Records shown:
*-*-*
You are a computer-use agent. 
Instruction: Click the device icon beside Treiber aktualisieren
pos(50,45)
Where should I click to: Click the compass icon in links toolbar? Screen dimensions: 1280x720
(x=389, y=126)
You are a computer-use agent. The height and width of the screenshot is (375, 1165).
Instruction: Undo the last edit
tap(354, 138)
*-*-*
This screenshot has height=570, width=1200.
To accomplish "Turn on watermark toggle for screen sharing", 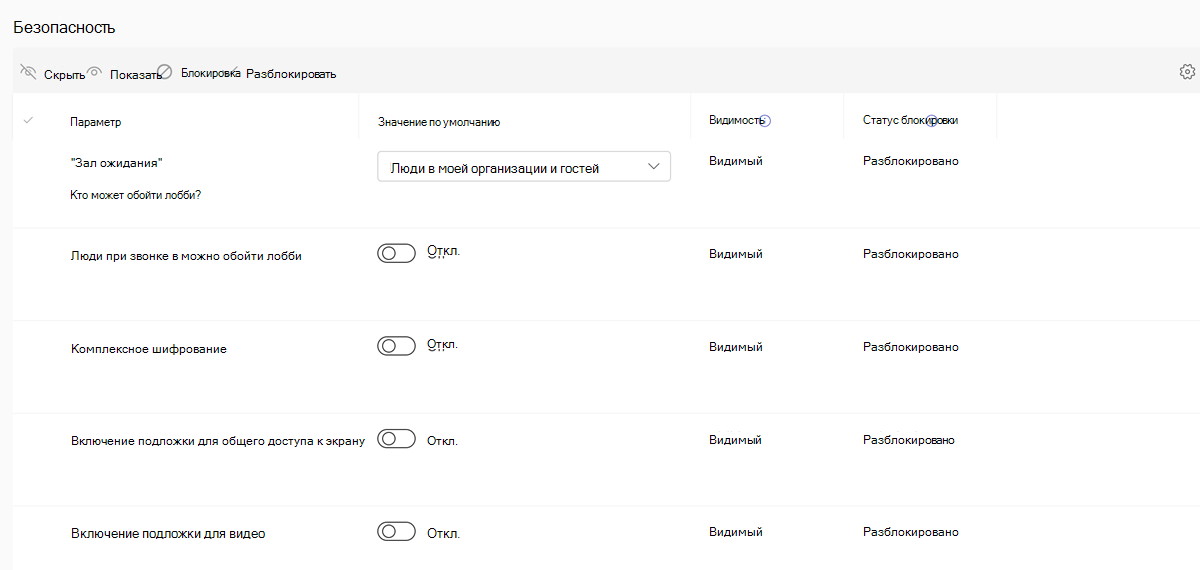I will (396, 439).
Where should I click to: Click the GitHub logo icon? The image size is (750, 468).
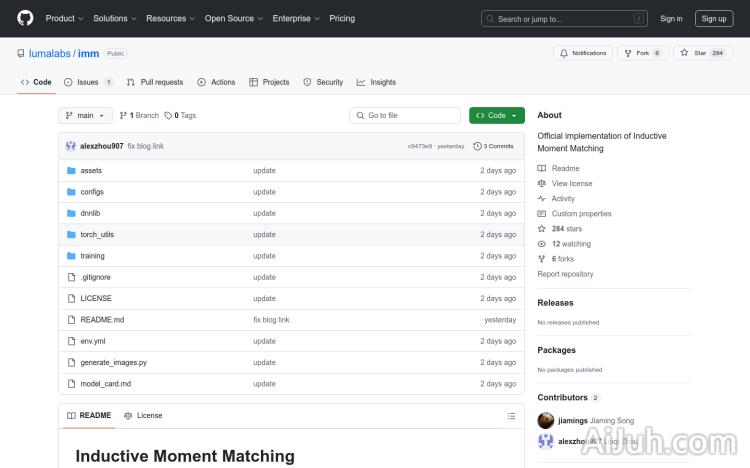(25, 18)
*-*-*
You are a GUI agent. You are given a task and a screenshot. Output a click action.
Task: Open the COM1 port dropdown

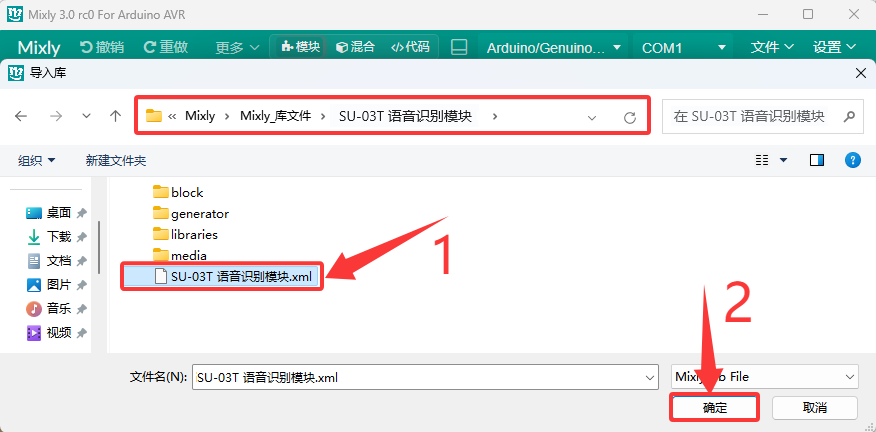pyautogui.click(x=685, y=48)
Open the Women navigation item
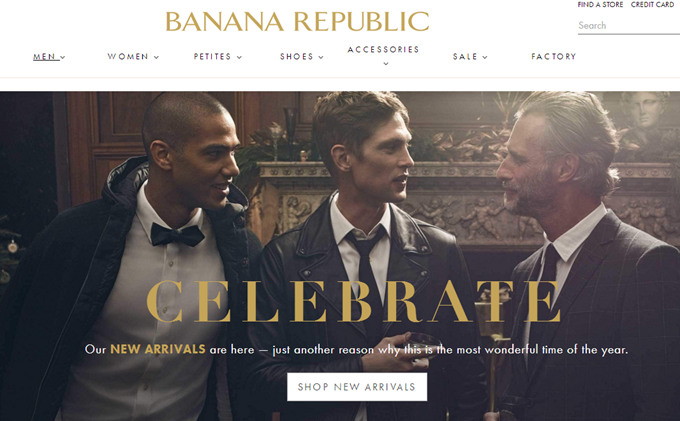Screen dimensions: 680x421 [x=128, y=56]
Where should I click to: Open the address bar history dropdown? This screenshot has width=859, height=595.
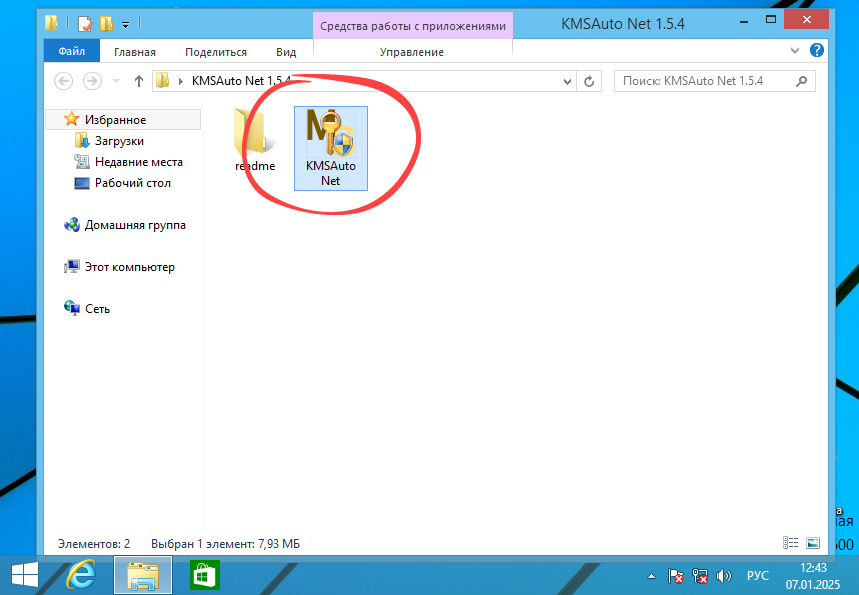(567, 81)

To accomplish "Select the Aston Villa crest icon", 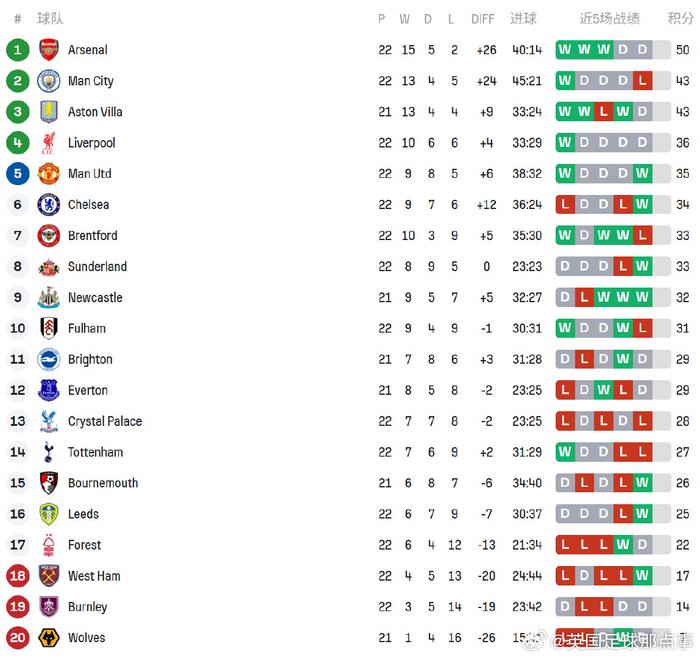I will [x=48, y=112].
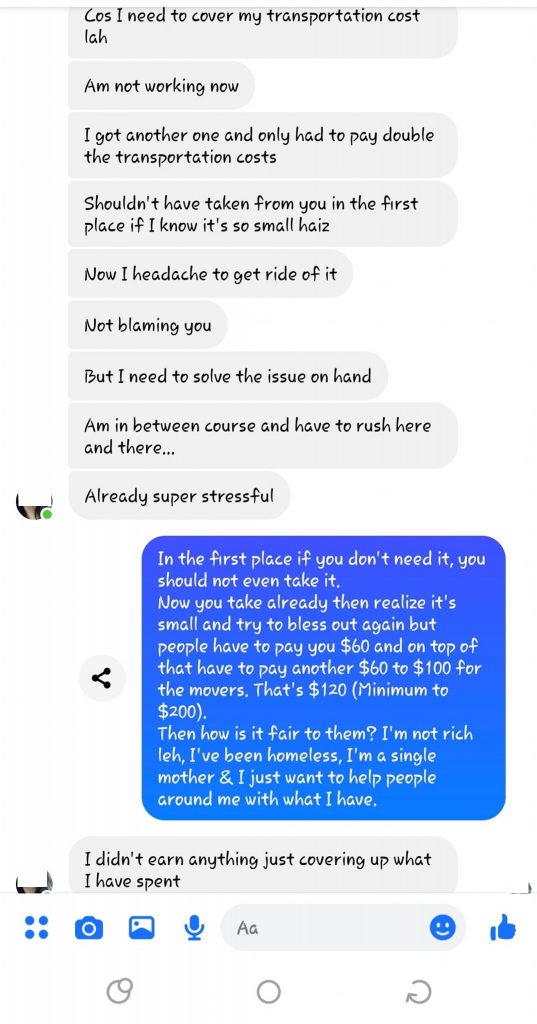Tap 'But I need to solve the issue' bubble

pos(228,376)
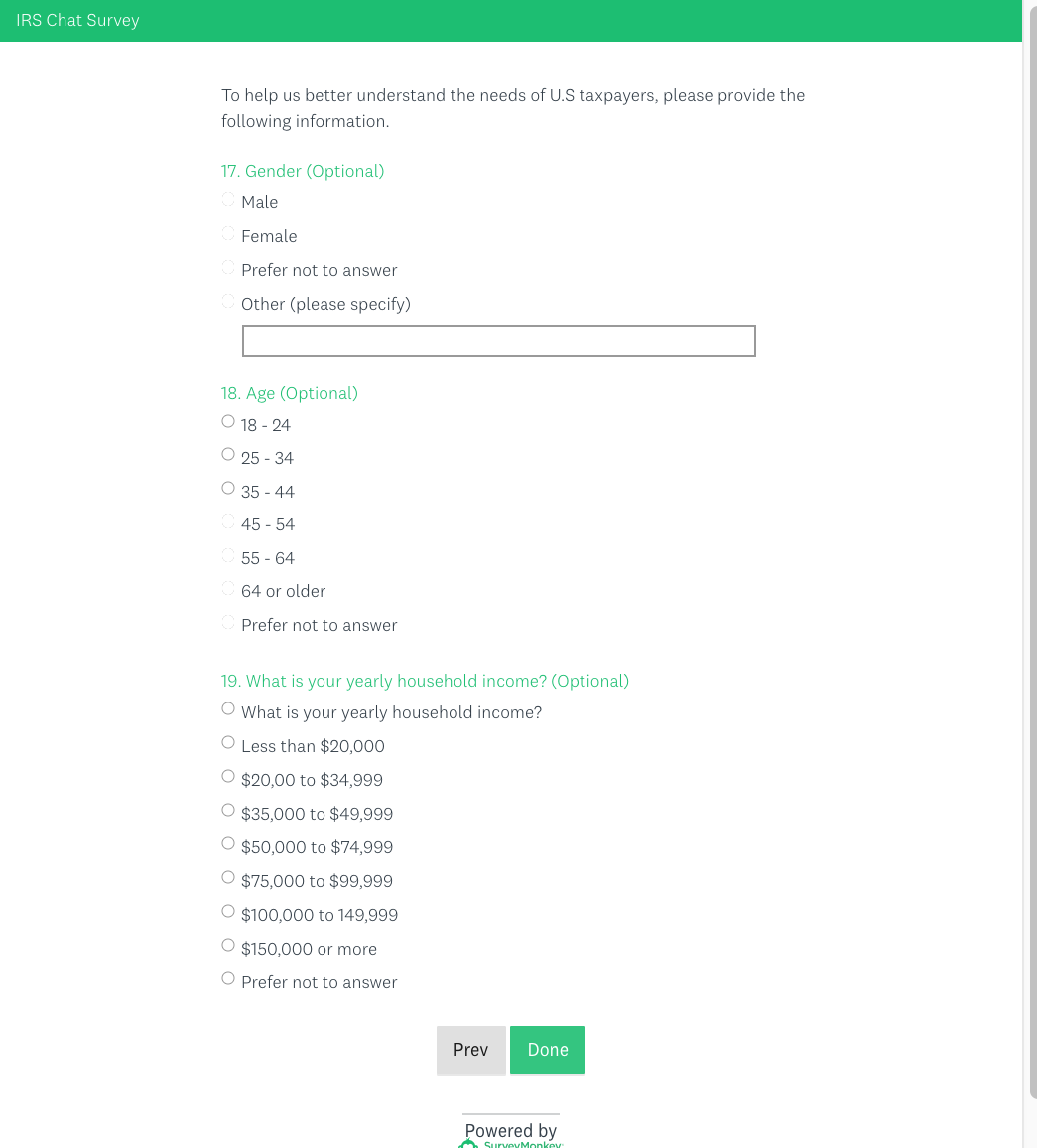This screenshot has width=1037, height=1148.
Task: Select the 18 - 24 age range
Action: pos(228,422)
*-*-*
Problem to work on:
Copy out every line of the data that includes the word "computer".

Output:
You are a computer-use agent. 
You are a computer-use agent. The height and width of the screenshot is (375, 1165).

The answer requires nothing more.